Top of Task inputs

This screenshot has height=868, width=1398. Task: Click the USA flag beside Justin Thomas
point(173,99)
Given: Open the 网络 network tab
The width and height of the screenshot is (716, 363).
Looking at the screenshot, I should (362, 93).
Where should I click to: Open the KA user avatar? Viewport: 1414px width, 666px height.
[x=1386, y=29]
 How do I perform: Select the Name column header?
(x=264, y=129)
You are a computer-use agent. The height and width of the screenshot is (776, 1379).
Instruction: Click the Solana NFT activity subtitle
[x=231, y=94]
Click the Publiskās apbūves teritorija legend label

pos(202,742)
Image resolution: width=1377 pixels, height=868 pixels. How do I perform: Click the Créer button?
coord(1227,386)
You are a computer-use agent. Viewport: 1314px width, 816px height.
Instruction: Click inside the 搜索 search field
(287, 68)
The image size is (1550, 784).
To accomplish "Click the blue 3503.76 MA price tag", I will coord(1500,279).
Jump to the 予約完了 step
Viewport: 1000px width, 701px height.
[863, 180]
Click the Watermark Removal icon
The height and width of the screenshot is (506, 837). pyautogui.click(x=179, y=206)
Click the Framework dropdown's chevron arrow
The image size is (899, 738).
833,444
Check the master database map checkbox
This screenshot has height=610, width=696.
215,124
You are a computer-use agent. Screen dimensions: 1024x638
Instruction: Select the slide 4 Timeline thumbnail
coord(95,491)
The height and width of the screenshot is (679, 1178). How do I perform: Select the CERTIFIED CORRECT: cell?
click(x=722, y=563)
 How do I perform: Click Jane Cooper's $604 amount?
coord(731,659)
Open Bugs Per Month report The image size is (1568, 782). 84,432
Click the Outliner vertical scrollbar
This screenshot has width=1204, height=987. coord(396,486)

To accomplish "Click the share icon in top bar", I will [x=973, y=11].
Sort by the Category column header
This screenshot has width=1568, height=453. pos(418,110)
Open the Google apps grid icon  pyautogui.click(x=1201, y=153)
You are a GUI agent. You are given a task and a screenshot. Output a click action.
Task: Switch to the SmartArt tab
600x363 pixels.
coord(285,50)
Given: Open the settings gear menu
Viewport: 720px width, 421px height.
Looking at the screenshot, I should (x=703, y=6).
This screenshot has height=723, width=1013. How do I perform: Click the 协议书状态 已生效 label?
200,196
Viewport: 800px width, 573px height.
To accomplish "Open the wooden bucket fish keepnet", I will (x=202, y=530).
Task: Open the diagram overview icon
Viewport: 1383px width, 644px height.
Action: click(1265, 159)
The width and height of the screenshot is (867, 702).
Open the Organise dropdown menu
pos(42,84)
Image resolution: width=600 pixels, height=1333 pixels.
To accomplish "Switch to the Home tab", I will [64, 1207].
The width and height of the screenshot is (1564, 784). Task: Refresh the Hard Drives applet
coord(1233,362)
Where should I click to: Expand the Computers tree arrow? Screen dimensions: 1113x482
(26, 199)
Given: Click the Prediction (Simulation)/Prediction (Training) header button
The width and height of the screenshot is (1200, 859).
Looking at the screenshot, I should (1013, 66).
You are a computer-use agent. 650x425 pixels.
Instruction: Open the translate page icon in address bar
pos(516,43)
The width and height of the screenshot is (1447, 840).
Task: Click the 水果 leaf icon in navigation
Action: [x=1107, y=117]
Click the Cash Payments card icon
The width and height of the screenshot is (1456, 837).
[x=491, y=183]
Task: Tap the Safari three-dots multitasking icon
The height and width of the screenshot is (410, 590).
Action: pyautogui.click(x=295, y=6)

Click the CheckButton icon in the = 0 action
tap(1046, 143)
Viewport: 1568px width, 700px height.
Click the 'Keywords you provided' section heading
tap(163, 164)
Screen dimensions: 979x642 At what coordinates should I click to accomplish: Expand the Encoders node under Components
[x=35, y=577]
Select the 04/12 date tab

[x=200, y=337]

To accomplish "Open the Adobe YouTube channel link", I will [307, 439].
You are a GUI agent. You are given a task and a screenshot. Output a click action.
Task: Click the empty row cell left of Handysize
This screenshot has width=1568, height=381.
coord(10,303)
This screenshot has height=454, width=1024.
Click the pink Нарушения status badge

Bottom of Task inputs

Nothing past the line containing "Jump to the 予約完了 step" should be restated; transcribe the material exactly from its first line through that line.

This screenshot has height=868, width=1398. Task: Click the USA flag beside Justin Thomas
point(173,99)
Given: Open the 网络 network tab
The width and height of the screenshot is (716, 363).
Looking at the screenshot, I should (362, 93).
Where should I click to: Open the KA user avatar? Viewport: 1414px width, 666px height.
[x=1386, y=29]
 How do I perform: Select the Name column header?
(x=264, y=129)
You are a computer-use agent. The height and width of the screenshot is (776, 1379).
Instruction: Click the Solana NFT activity subtitle
[x=231, y=94]
Click the Publiskās apbūves teritorija legend label

pos(202,742)
Image resolution: width=1377 pixels, height=868 pixels. How do I perform: Click the Créer button?
coord(1227,386)
You are a computer-use agent. Viewport: 1314px width, 816px height.
Instruction: Click inside the 搜索 search field
(287, 68)
The image size is (1550, 784).
To accomplish "Click the blue 3503.76 MA price tag", I will coord(1500,279).
Jump to the 予約完了 step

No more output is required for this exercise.